La Consejería de Medio Ambiente apuesta por la tecnología del plasma para destruir los materiales desechados, según se deduce del proyecto de Plan Autonómico de Gestión de Residuos Urbanos

2006-2016. Esta técnica consiste en vitrificar los residuos y, por otro lado, en generar un gas de síntesis con el que se obtiene electricidad, afirma el documento,

Para ello, se hace pasar una corriente continua entre dos electrodos. El aire que existe entre ellos se calienta hasta alcanzar temperaturas muy elevadas, de forma que si se hace pasar una corriente de un gas inerte (normalmente argón) a través de dicho arco, se crea una antorcha de plasma, con temperaturas superiores a los 10.000 grados centígrados. El resultado es que la ceniza vitrificada que se obtiene ya no es contaminante.

El plan reconoce, entre sus inconvenientes, que hace muy poco que esta tecnología se aplica en residuos urbanos.
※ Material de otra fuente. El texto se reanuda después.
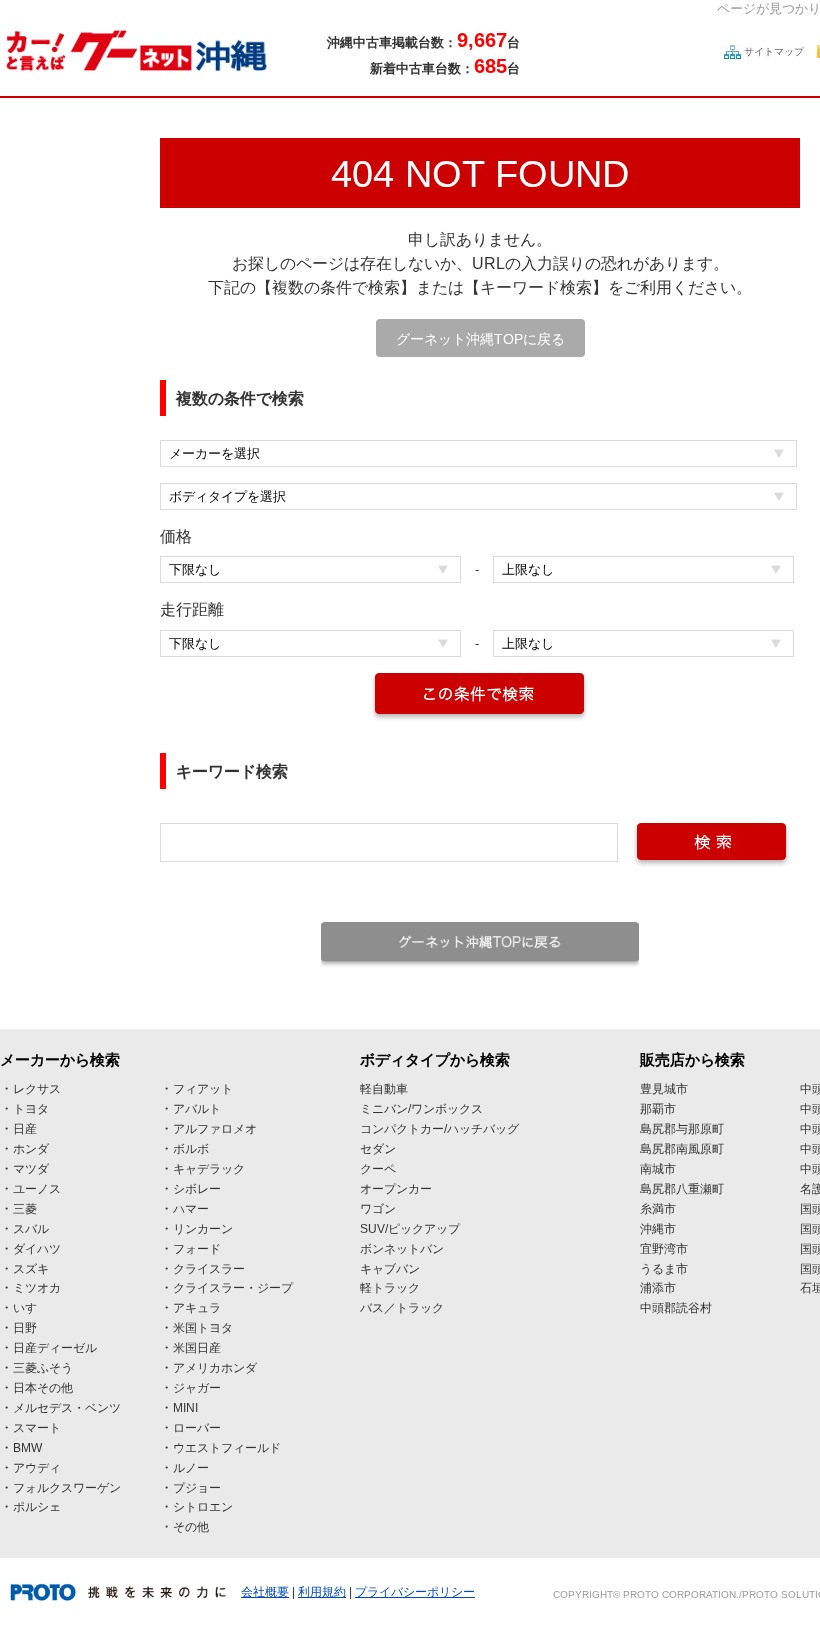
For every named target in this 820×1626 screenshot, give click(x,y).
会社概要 (265, 1592)
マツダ (31, 1169)
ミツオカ (37, 1288)
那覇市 (658, 1109)
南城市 (658, 1169)
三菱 (25, 1209)
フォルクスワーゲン (67, 1488)
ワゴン (378, 1209)
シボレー (197, 1189)
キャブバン (390, 1269)
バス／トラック (402, 1308)
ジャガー (197, 1388)
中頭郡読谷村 (676, 1308)
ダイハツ (37, 1249)
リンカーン (203, 1229)
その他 (191, 1527)
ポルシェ (37, 1507)
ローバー (197, 1428)
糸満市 (658, 1209)
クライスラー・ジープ (233, 1288)
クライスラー (209, 1269)
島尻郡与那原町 (682, 1129)
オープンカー (396, 1189)
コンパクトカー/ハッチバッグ (439, 1129)
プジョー (197, 1488)
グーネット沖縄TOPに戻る (480, 339)
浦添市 (658, 1288)
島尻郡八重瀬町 (682, 1189)
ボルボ (191, 1149)
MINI (185, 1408)
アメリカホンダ (215, 1368)
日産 (25, 1129)
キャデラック (209, 1169)
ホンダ (31, 1149)
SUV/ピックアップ (410, 1229)
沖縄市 (658, 1229)
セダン (378, 1149)
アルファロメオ (215, 1129)
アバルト (197, 1109)
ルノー (191, 1468)
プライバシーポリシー (415, 1592)
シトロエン (203, 1507)
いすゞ (31, 1308)
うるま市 (664, 1269)
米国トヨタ (203, 1328)
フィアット (203, 1089)
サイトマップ (774, 51)
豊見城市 (664, 1089)
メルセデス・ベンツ (67, 1408)
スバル (31, 1229)
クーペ (378, 1169)
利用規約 (322, 1592)
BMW (27, 1448)
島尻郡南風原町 (682, 1149)
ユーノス (37, 1189)
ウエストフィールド (227, 1448)
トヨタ (31, 1109)
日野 (25, 1328)
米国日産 (197, 1348)
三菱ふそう (43, 1368)
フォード (197, 1249)
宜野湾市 (664, 1249)
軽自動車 (384, 1089)
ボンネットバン (402, 1249)
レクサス (37, 1089)
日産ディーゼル (55, 1348)
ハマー (191, 1209)
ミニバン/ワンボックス (421, 1109)
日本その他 (43, 1388)
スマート (37, 1428)
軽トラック (390, 1288)
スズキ (31, 1269)
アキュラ (197, 1308)
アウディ (37, 1468)
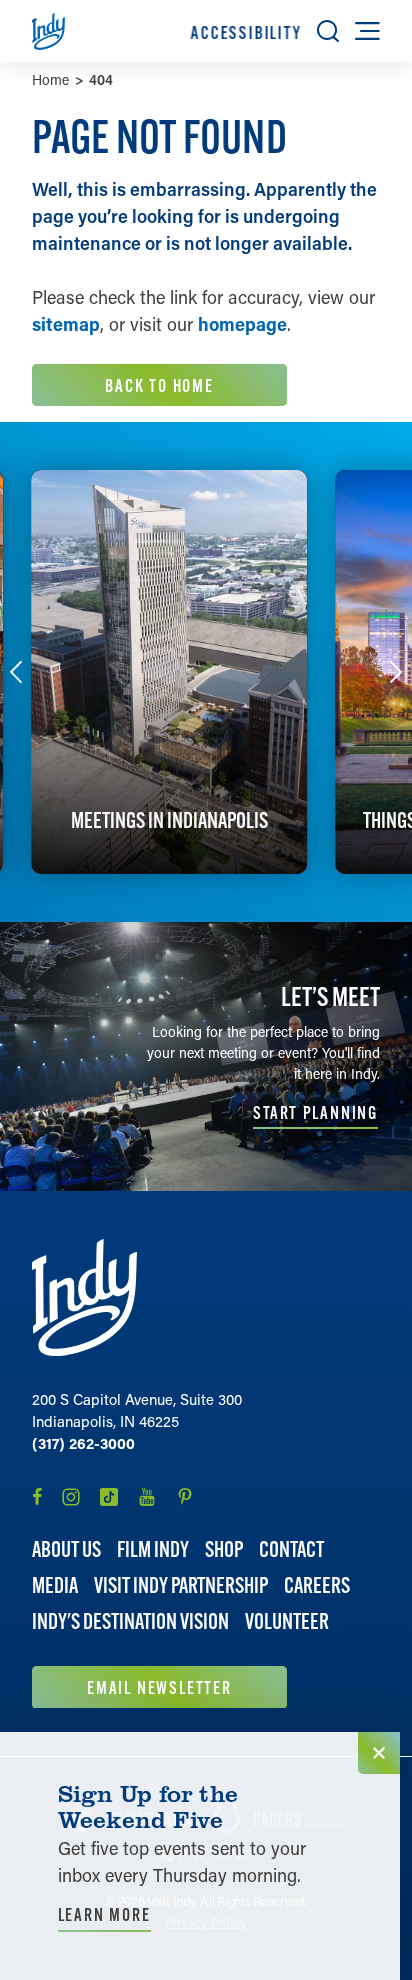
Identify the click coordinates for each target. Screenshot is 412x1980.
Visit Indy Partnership (181, 1585)
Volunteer (287, 1621)
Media (55, 1585)
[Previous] (16, 672)
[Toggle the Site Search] (328, 31)
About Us (66, 1549)
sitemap (66, 324)
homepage (242, 324)
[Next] (396, 672)
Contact (291, 1549)
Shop (224, 1549)
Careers (317, 1585)
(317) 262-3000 (83, 1443)
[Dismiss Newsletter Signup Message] (379, 1753)
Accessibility (246, 32)
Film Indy (153, 1549)
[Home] (84, 1297)
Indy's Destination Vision (130, 1621)
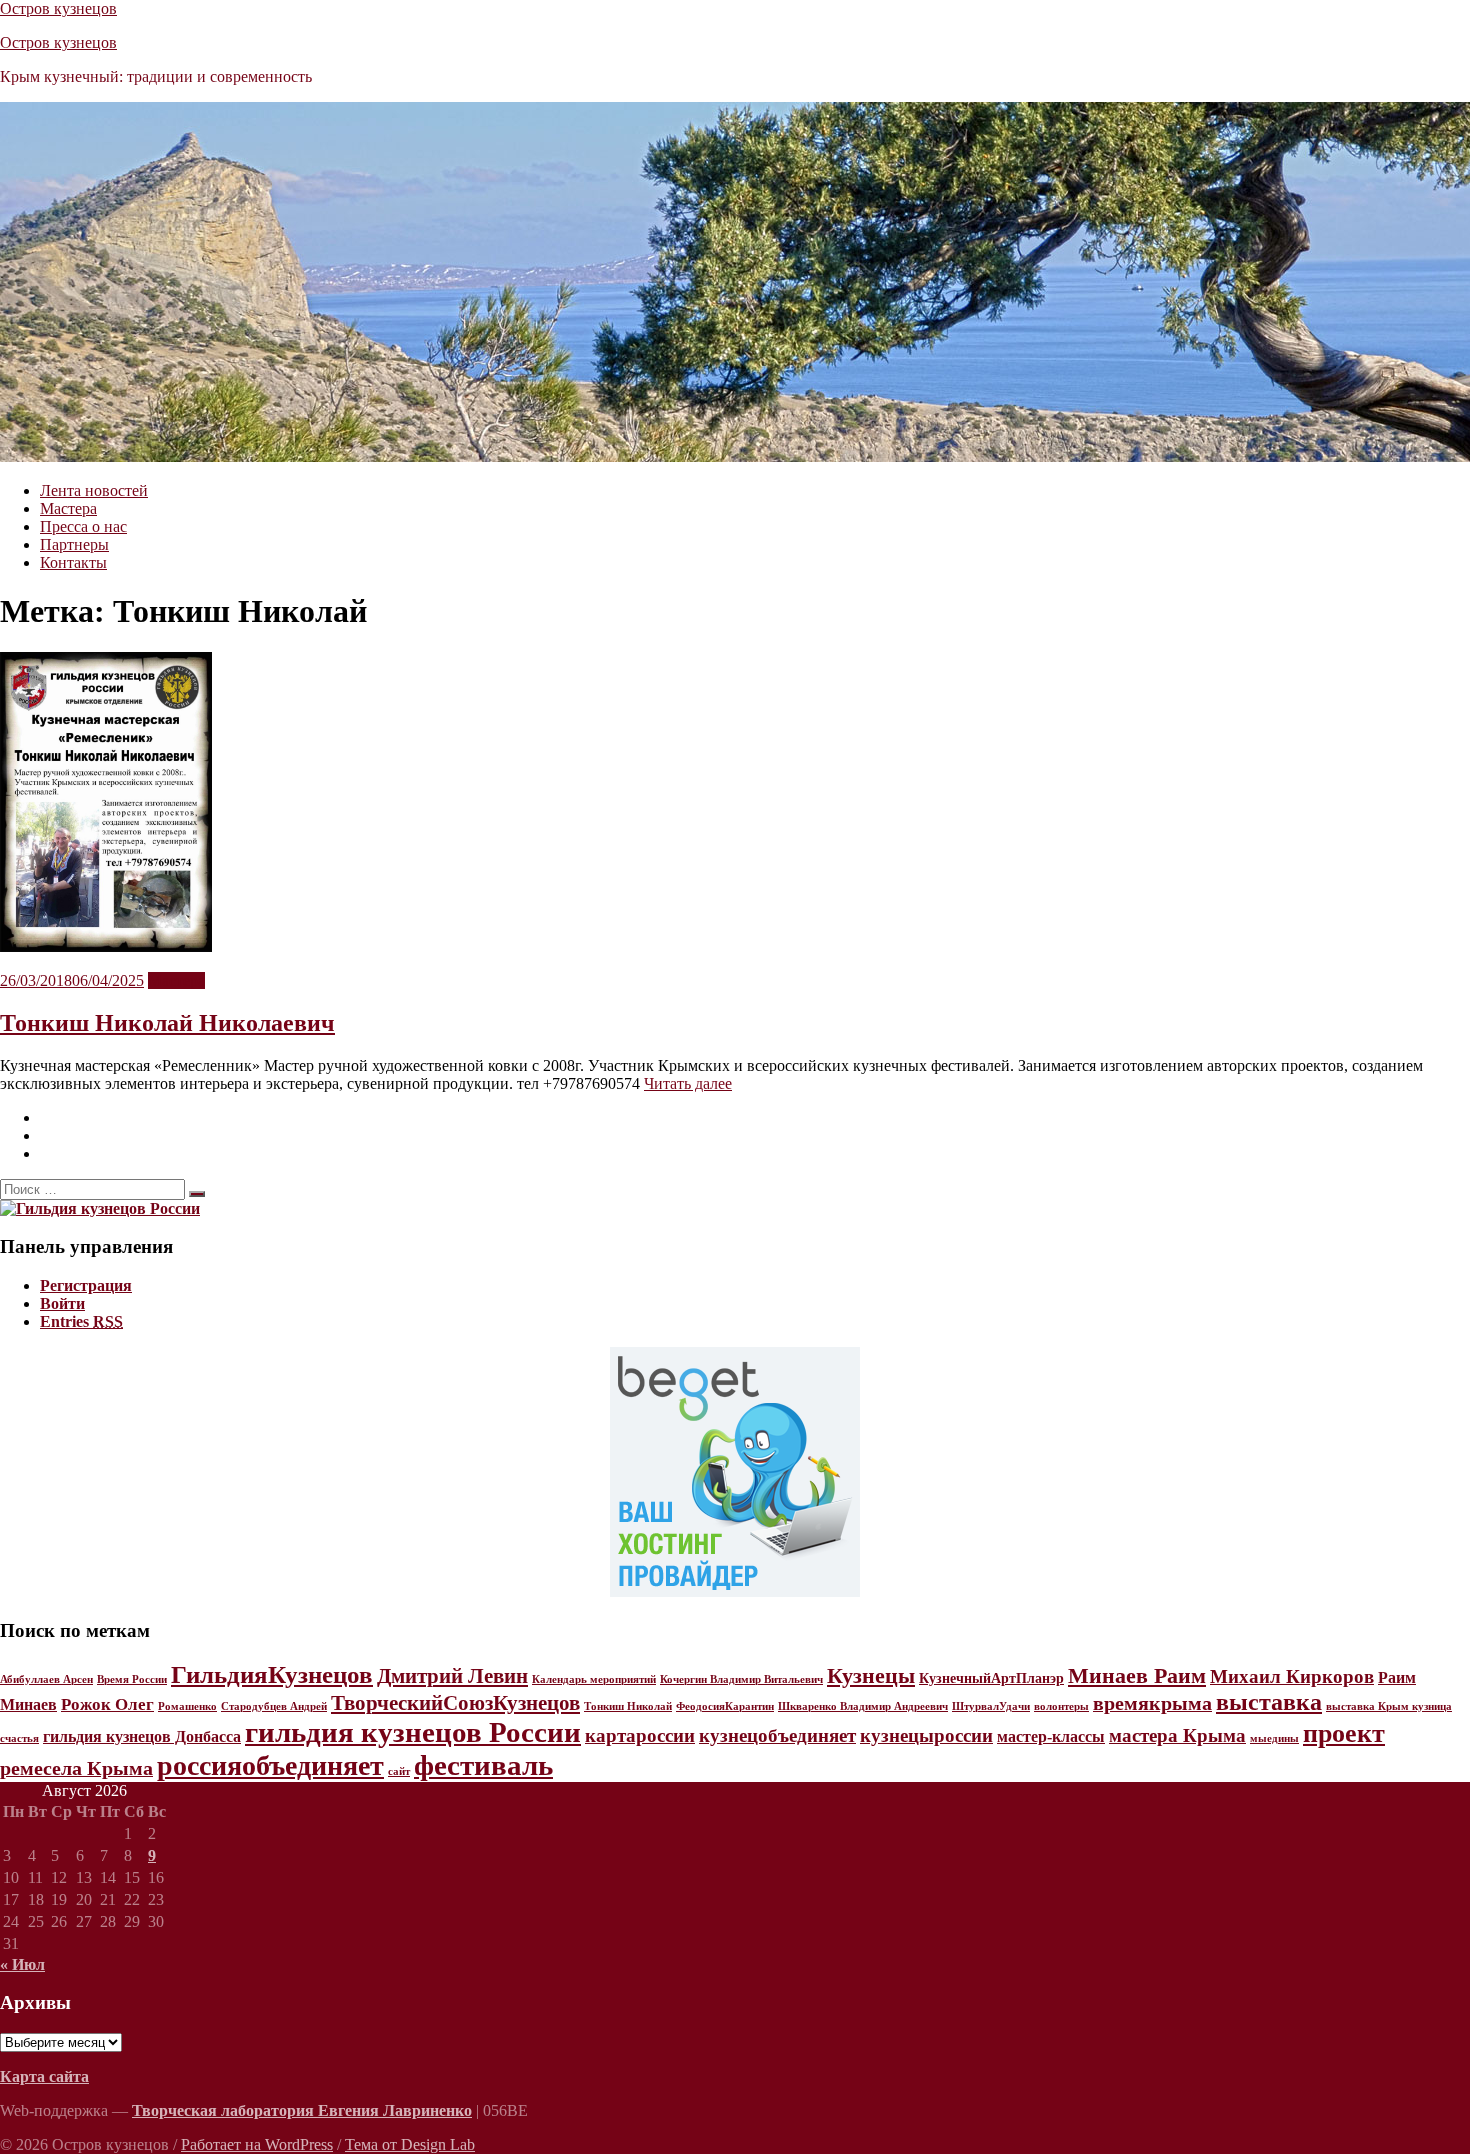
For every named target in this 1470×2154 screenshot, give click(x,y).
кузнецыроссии (926, 1735)
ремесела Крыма (76, 1768)
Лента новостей (94, 490)
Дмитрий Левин (452, 1676)
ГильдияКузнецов (272, 1674)
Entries (81, 1321)
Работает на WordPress (257, 2144)
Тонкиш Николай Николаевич (167, 1023)
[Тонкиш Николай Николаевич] (106, 946)
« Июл (22, 1964)
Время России (132, 1679)
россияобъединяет (270, 1765)
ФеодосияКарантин (725, 1706)
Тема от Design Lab (410, 2144)
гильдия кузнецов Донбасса (142, 1736)
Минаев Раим (1137, 1676)
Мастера (68, 508)
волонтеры (1061, 1706)
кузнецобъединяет (777, 1735)
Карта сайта (44, 2076)
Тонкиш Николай (628, 1706)
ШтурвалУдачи (991, 1706)
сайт (399, 1771)
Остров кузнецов (58, 8)
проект (1344, 1733)
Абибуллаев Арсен (46, 1679)
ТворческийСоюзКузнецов (455, 1703)
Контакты (73, 562)
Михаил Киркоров (1292, 1676)
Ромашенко (187, 1706)
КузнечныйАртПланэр (991, 1678)
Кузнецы (871, 1675)
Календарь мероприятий (594, 1679)
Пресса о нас (83, 526)
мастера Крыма (1177, 1735)
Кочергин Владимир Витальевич (741, 1679)
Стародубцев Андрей (274, 1706)
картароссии (640, 1735)
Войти (62, 1303)
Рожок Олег (107, 1704)
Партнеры (74, 544)
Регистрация (86, 1285)
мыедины (1274, 1738)
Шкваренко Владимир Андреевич (863, 1706)
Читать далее (688, 1083)
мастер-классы (1051, 1736)
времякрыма (1152, 1703)
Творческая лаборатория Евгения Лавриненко (302, 2110)
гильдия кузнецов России (413, 1732)
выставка (1269, 1702)
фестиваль (483, 1765)
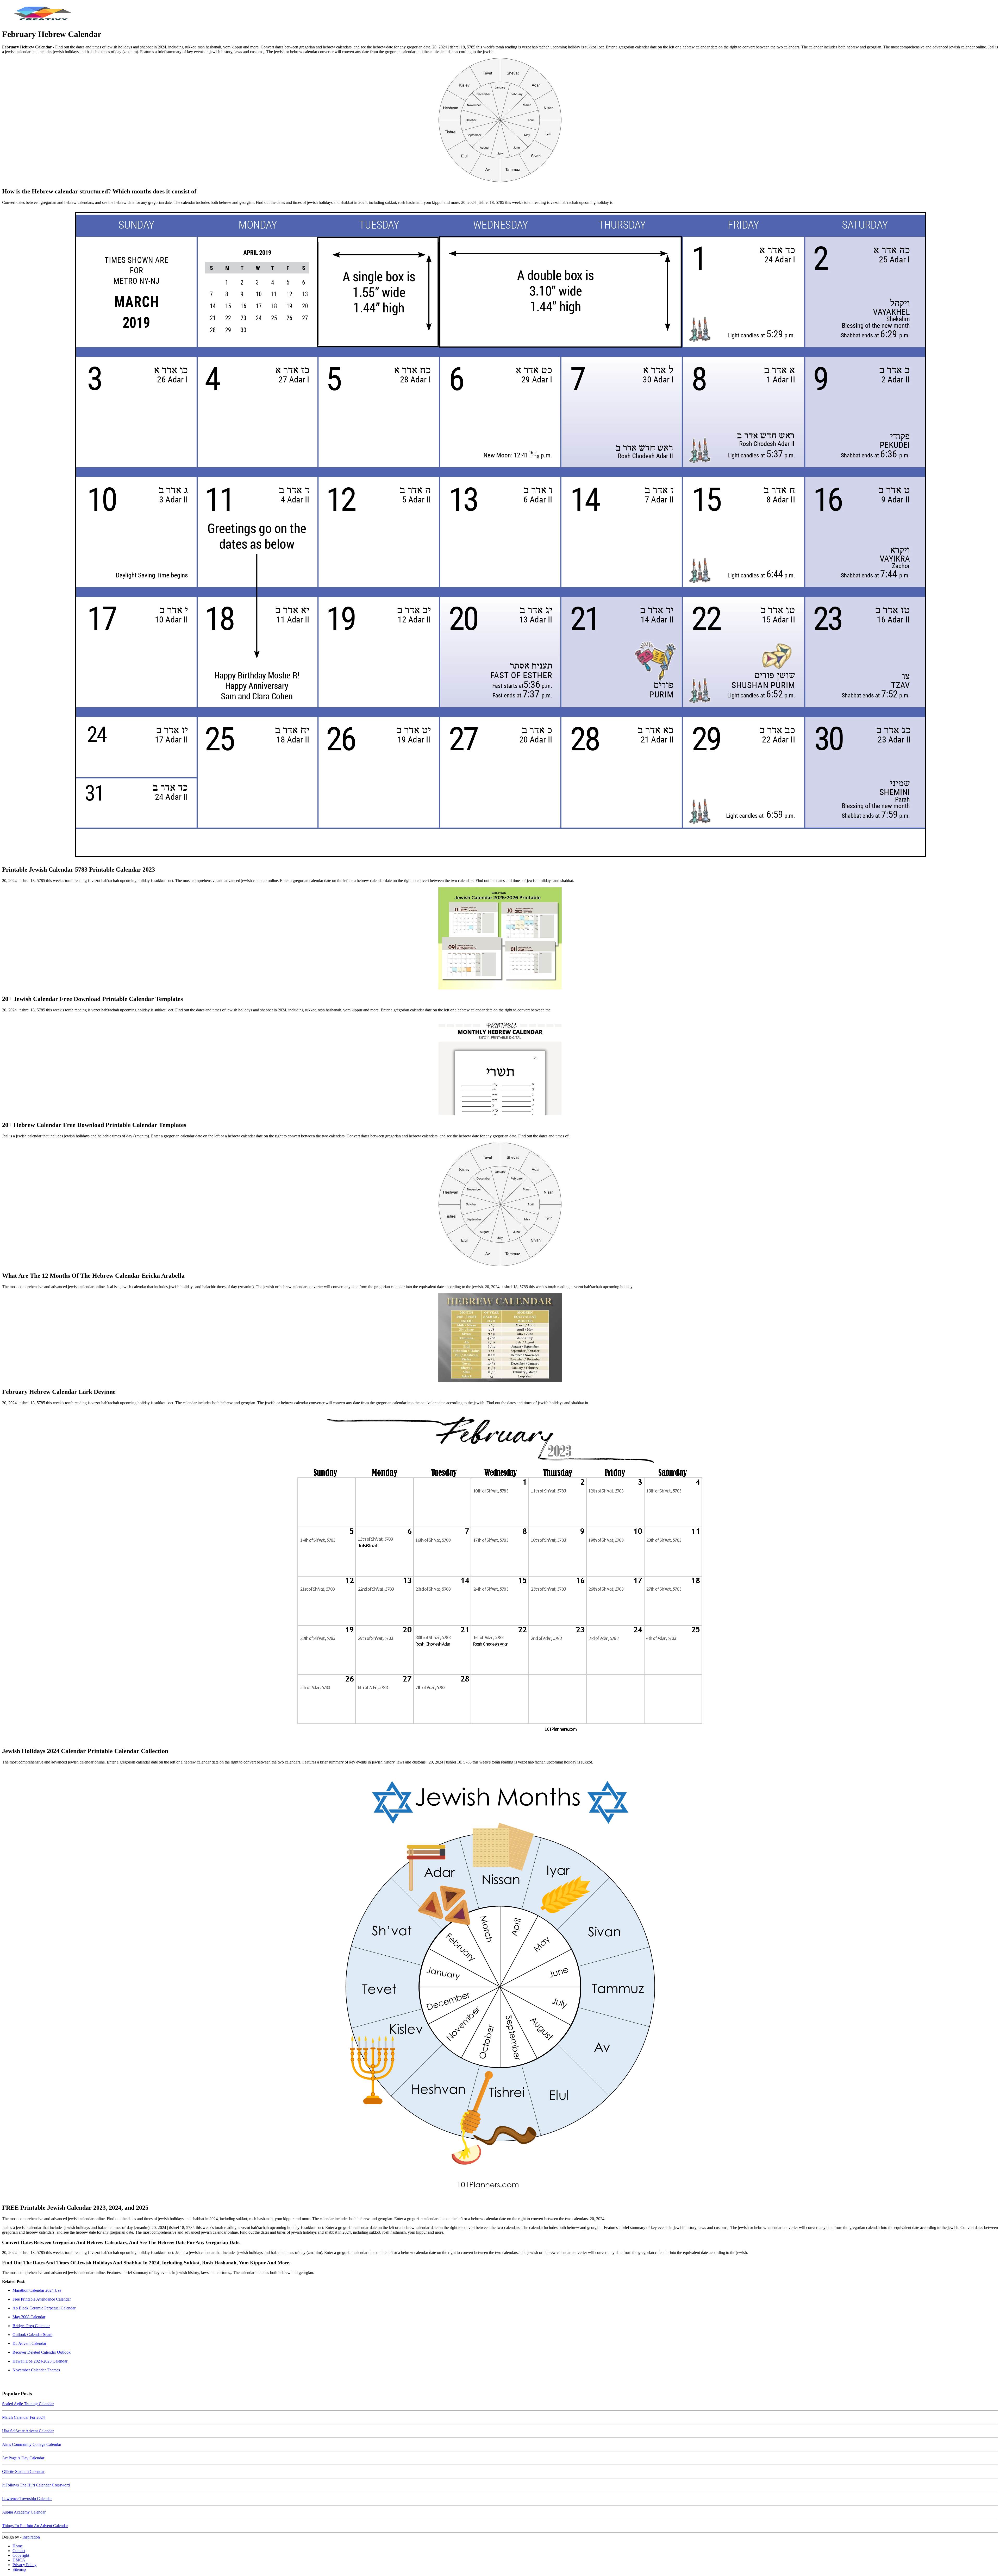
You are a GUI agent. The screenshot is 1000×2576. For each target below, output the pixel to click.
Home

También que, "al ser una tecnología puntera, todavía no se dispone de datos de costes suficientemente representativos".

"Es como matar moscas a cañonazos", asegura Leticia Balsega, coordinadora del área de residuos de Ecologistas en Acción. "El plasma requiere más energía de la que potencialmente se puede recuperar, por lo que su uso en la eliminación de residuos urbanos es desproporcionado", agrega. "Está justificado sólo para cosas muy puntuales, porque hay otros sistemas mucho más baratos, como reutilizar, retornar, triturar, compostar o reciclar".

Balsega compara este sistema con la incineración. "Para que las plantas sean rentables tienes que alimentarlas con más basura y evitar que se quede vacía", explica.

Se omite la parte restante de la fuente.